Because different grade operation rooms have different levels of cleanliness, we conducted the study to verify whether there were significance differences between the operation field contamination and the different grades of the operation rooms during orthopedic surgeries. Our results showed that there were obvious significant differences between the 1st grade clean operating room (P=0.0204), the 2nd grade clean operating room (P=0.0434), and the 3rd grade clean operating room (Fig. 2A) in terms of operation field contamination. The operation field contamination rate in the 3rd grade clean operating room was significantly higher than that in the 2nd and 1st grade clean operating rooms. Nevertheless, there was no significant difference between the 2nd and 1st grade clean operating rooms.
All the negative control plates showed no bacterial growth in any of the groups, but the positive control plates in every group demonstrated obvious bacterial colonies. Identification of the bacterial colonies showed mainly Staphylococcus epidermidis and Micrococcus luteus, which are conditional pathogenic bacteria (data not shown).

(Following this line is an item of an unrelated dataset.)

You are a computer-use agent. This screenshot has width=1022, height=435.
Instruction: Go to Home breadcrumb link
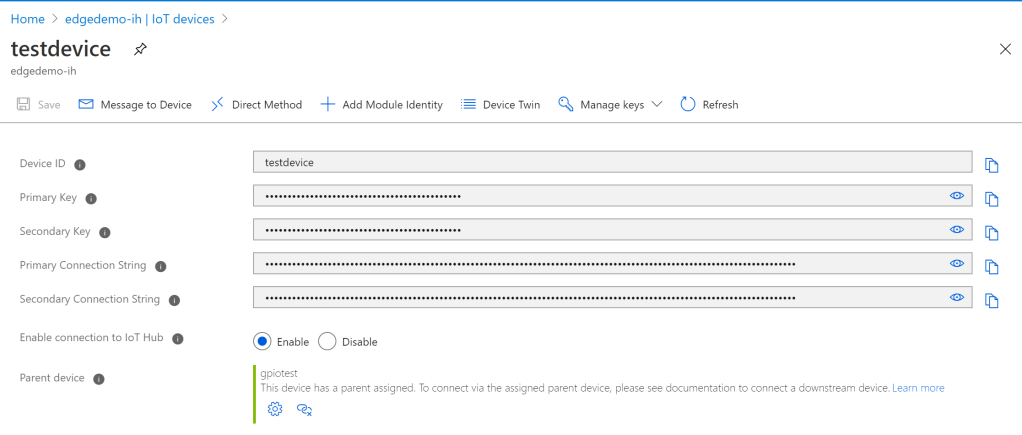[27, 18]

To verify whether a piece of larger C-arm equipment was relevant to a higher rate of operation field contamination, we compared a small C-arm (GE7500, US) with medium C-arm equipment (GE9800, US). There was no significant difference between the operation field contamination and C-arm type (small C-arm: 11.1%, medium C-arm: 14.81%) (P>0.05, Fig. 2B).

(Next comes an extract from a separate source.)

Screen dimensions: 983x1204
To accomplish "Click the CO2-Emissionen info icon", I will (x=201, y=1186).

3.2 Sterile C-arm drape was irrelevant to operation field contamination.
Our results showed that there were no significant differences in operation field contamination in terms of whether a sterile drape was used (14.81%) or not (11.11%) in the 1st grade clean operating room. Moreover, there was no significant difference between operation field contamination and the relative location of the receiver plate and X-ray tube (P>0.05, Fig. 3A). Similar results were also obtained in the 2nd grade clean operating room (P>0.05, Fig. 3B) and the 3rd grade clean operating room (P>0.05, Fig. 3C). To verify whether C-arm alcohol disinfection could reduce the contamination rate, we used alcohol to sanitize the C-arm, but found no significant difference between group alcohol disinfection (7.41%) and no alcohol disinfection (11.11%) in terms of plate contamination (P>0.05, Fig. 3D).